Curtains were drawn, and there weren’t any evening festivities on deck on the Sea Princess as she travelled through the the Indian Ocean, the Arabian Sea, the Gulf of Aden and the Suez Canal in June. Carolyne Jasinski said there were rumors about a terror attack, but the master Captain Gennaro Arma told the 1,900 passengers that the measures were the result of piracy concerns.
Bright lights were dimmed or turned off. “She was a ghost ship,” wrote Jasinski in an article published on Tuesday.
“It was made very clear on the Sea Princess, very quickly, that this pirate threat was not something to be joked about. Any remaining smirks soon disappeared as the pirate drill alarm sounded, and the crew was instructed to move to their designated muster stations.”
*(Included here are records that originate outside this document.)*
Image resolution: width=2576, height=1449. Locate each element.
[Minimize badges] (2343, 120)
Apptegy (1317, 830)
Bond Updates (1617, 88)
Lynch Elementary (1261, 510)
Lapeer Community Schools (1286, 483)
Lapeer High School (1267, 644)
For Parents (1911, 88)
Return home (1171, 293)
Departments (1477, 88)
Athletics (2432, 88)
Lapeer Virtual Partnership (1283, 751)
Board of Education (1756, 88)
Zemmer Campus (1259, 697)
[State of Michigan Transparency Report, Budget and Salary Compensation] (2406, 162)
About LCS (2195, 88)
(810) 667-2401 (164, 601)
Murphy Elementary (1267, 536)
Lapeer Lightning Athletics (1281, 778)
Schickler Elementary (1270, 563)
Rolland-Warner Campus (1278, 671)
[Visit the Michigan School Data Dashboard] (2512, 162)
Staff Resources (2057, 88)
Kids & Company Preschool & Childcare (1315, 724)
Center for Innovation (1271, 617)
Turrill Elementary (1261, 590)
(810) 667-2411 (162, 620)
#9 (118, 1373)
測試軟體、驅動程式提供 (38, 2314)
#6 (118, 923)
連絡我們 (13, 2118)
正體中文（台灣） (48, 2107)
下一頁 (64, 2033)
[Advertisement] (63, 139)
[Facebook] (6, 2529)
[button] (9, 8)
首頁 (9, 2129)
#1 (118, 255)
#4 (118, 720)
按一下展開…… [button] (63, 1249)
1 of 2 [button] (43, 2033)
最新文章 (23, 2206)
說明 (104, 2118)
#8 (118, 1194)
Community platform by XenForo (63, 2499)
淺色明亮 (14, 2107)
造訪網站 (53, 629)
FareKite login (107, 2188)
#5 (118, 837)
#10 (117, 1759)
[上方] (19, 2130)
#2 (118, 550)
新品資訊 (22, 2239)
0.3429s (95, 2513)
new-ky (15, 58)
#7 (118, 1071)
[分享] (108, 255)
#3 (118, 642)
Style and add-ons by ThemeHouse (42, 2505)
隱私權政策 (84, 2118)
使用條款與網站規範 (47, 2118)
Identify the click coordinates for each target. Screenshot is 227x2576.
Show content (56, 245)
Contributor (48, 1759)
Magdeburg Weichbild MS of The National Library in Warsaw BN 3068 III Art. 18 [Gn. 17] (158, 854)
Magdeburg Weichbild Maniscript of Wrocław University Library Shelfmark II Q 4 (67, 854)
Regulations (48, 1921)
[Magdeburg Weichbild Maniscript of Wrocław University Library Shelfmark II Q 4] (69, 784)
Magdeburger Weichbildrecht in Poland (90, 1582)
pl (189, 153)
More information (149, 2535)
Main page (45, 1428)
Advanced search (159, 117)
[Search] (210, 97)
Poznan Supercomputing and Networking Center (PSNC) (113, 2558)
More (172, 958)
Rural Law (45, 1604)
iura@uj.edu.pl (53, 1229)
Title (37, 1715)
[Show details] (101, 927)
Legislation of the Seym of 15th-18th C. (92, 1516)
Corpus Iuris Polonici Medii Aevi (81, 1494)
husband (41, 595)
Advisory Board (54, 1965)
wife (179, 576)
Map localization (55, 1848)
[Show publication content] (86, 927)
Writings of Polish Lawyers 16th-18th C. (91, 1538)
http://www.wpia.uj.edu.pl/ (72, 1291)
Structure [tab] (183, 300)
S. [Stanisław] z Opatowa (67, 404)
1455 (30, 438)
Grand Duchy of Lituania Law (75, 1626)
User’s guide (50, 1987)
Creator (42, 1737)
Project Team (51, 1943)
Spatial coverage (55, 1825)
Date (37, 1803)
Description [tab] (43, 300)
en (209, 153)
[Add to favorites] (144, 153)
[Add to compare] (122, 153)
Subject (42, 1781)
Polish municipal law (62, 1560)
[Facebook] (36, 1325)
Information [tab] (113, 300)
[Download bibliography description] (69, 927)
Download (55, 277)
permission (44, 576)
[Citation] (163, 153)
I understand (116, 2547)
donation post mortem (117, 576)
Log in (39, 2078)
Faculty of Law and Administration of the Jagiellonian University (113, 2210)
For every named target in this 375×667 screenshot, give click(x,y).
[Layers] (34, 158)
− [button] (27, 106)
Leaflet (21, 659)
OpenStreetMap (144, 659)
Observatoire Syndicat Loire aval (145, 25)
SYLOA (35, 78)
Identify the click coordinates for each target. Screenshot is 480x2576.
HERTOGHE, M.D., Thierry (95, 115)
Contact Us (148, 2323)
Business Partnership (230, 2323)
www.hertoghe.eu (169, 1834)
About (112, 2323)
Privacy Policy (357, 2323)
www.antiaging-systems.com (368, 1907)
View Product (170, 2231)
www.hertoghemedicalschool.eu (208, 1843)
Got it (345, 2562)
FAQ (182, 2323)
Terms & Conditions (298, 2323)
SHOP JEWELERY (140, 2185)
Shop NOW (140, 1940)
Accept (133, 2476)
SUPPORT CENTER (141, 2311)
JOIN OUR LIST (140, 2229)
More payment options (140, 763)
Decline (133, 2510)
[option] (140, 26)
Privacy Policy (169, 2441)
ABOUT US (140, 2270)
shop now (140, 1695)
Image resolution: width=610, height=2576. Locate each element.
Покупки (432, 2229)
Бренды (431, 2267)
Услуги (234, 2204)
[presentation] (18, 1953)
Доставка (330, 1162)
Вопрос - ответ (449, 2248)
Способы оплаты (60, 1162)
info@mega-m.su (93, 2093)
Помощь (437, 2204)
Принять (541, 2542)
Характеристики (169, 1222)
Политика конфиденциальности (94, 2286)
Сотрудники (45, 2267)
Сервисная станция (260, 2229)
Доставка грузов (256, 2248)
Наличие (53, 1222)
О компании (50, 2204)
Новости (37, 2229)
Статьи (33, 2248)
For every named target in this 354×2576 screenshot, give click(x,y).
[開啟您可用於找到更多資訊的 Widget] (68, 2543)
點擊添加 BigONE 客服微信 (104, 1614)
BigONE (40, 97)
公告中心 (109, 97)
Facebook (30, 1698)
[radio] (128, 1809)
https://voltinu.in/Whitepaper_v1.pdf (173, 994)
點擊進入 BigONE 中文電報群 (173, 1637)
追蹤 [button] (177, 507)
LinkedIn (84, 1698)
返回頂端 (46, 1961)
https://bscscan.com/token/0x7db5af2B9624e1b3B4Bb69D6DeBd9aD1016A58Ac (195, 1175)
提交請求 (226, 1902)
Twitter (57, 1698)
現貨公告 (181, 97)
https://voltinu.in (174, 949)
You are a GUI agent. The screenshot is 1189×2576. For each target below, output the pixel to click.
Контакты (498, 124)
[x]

During the drill, passengers were sent to their cabins so that crewmembers could do a headcount. “They were advised to sit on the floor and to hang on to hand rails in case the ship had to maneuver away from pirate ships,” Jasinski wrote. “In the case of a real threat, those passengers in outside cabins were told to close and lock their balcony doors, then lock their entrance door to their cabin and take shelter in the corridors.”
Only a few passengers resisted taking part in drills, Jasinski said.
“The captain said we could outrun any pirate ships but just in case, officers were on watch 24/7 and fire hoses were at the ready on Deck Seven... If all else failed, there was the sonic boom — we were told it can knock pirates off their feet (or ladders if they get too close).”
The 856-foot Sea Princess departed New Zealand in May for a worldwide trip that finishes in September.